Bellamy was speaking at a U.S. Institute of Peace (IOP) event about efforts to counter the Lord’s Resistance Army (LRA) and its leader, Joseph Kony. For 25 years, Kony has terrorized a wide area of Central Africa where three countries come together. His group’s killing, looting and kidnapping of young boys and forcing them to fight have continued despite sporadic efforts to capture him by Uganda, Congo and the Central African Republic.

In all, the LRA has abducted 66,000 youth, some forced “to become child soldiers or sex slaves and ordered to commit unspeakable acts,” according to Assistant Secretary of State for African Affairs Johnnie Carson, who also spoke at the IOP event.

The United Nations has estimated that about 440,000 Africans have been displaced by LRA activities, and while the group’s leadership and core believers have been reduced to nearly 150, they still carried out 250 attacks this year, Carson said.

According to the Ugandan press, dozens of the U.S. Special Forces troops have established a frontline base in Obo, a town in southeastern Central African Republic, to help the regional armies track down Kony and other LRA leaders. The forward-based personnel are there to help with intelligence, communications and logistics operations. They are to fight only in self-defense.

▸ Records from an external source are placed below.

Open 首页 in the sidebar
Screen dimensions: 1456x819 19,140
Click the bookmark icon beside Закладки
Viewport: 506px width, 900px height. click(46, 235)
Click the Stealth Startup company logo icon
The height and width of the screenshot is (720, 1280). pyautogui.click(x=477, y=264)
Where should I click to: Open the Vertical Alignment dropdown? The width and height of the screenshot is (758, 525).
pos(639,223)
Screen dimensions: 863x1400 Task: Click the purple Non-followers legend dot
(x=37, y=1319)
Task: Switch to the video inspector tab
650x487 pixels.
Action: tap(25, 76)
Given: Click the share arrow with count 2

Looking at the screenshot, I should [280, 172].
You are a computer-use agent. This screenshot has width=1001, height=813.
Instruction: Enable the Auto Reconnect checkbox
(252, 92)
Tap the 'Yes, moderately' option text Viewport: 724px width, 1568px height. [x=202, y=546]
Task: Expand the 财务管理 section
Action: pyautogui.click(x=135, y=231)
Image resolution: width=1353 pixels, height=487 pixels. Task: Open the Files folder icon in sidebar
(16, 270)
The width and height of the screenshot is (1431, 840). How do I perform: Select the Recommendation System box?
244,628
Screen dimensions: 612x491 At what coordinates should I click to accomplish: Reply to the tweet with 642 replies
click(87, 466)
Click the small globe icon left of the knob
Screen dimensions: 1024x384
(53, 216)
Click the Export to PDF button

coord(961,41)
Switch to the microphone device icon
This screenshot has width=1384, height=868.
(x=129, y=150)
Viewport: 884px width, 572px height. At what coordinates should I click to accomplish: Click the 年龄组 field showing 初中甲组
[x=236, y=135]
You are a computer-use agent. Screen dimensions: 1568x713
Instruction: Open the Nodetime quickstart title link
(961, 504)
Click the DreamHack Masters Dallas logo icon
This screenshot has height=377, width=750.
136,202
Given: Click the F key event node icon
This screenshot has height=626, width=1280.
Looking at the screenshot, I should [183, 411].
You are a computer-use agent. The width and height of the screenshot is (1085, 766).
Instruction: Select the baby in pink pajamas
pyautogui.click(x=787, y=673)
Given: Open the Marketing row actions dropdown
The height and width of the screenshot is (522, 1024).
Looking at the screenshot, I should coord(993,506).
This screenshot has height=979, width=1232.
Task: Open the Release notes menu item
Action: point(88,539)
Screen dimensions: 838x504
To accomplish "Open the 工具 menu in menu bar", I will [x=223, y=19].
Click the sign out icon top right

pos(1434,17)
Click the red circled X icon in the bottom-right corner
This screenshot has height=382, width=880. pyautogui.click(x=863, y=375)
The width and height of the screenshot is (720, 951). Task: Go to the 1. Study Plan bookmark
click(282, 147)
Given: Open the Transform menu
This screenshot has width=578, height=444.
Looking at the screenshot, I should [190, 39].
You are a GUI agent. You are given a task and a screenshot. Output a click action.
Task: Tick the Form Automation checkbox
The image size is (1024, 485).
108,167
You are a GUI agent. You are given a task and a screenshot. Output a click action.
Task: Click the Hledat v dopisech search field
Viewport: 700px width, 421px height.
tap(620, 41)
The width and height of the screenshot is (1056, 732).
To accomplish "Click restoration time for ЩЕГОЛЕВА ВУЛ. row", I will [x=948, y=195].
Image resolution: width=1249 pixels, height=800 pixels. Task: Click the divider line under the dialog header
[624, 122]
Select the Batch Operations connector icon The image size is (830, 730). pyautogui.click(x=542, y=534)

Most people are unaware that President Obama’s Oct. 14 announcement of the Special Forces deployment was done in accordance with a bill that Congress passed in 2009 and was signed into law in 2010. It required the administration to plan and coordinate “diplomatic, economic, intelligence, and military elements of United States policy across the region regarding the Lord’s Resistance Army.”

In fact, the fiscal 2012 defense authorization bill now before Congress calls for providing “logistic support, supplies, and services and intelligence support” for Ugandan and other forces “participating in operations to mitigate and eliminate the threat posed by the Lord’s Resistance Army.” The legislation authorizes $35 million in 2012 and 2013 to cover the costs.

According to a Nov. 21 Congressional Research Service report, the Special Forces unit will cost an additional $4.5 million a month. That figure is on top of U.S. liaison officers from Africa Command dispatched in July 2011 to “to assist host government officials and military commanders who are working to counter the LRA,” the service wrote.